Friday, August 24, 2012
Let the blogging begin! (MX response)
While pondering the interwebs for an article, I turned to Fast Co. and found this article here. This article takes a look at how schools can implement the teaching and production methods of Google, IDEO, and Pixar. The article highlights High Tech High, a San Diego charter school practicing an educational system unlike any other.
First and foremost HTH has created an environment for its' students that promotes collaboration, spontaneity, and is just plain beautiful. In this school you won't find individual desks, narrow hall ways, or locker's stuffed with mirror's and Lisa Frank stickers like Bethany. You will find a spacious facility filled with glass, power tools, and students who aren't counting down the minutes to the end of class on their iPhones. The students at HTH want to be there. While the students study a broad range of subjects, they go about covering every subject on a project based learning (creating books, robots, games, animations, films). This simply means that rather than having courses on specified subjects their program places emphasis on the process, much like the principles of design. Instead of writing a book report, they can opt to create a book of their own, and share their process for feedback from teachers and fellow students.

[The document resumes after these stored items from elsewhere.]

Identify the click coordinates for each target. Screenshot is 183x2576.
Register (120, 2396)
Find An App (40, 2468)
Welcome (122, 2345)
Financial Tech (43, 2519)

It appears that an important characteristic of this school is the relationship between student and teacher. Respect amongst teacher and student is highly valued and practiced. Students are spoken to and treated like adults. The hierarchy in a learning environment has been leveled more so than a traditional high school, done so by sharing bathroom and cafeteria, in effect the students have proven to have less disciplinary problems and have a space that they enjoy coming to.
Ken Robinson spoke of planning for the future. We can predict what may happen, but can never truly be certain of what lies ahead. It seems that we have been out growing conventional teaching and learning facilities and methods. We have our own experiences with our education system and I'm sure we can agree it needs a little restructuring. Let us see what we can brew up, always more effictively collaboratively of course.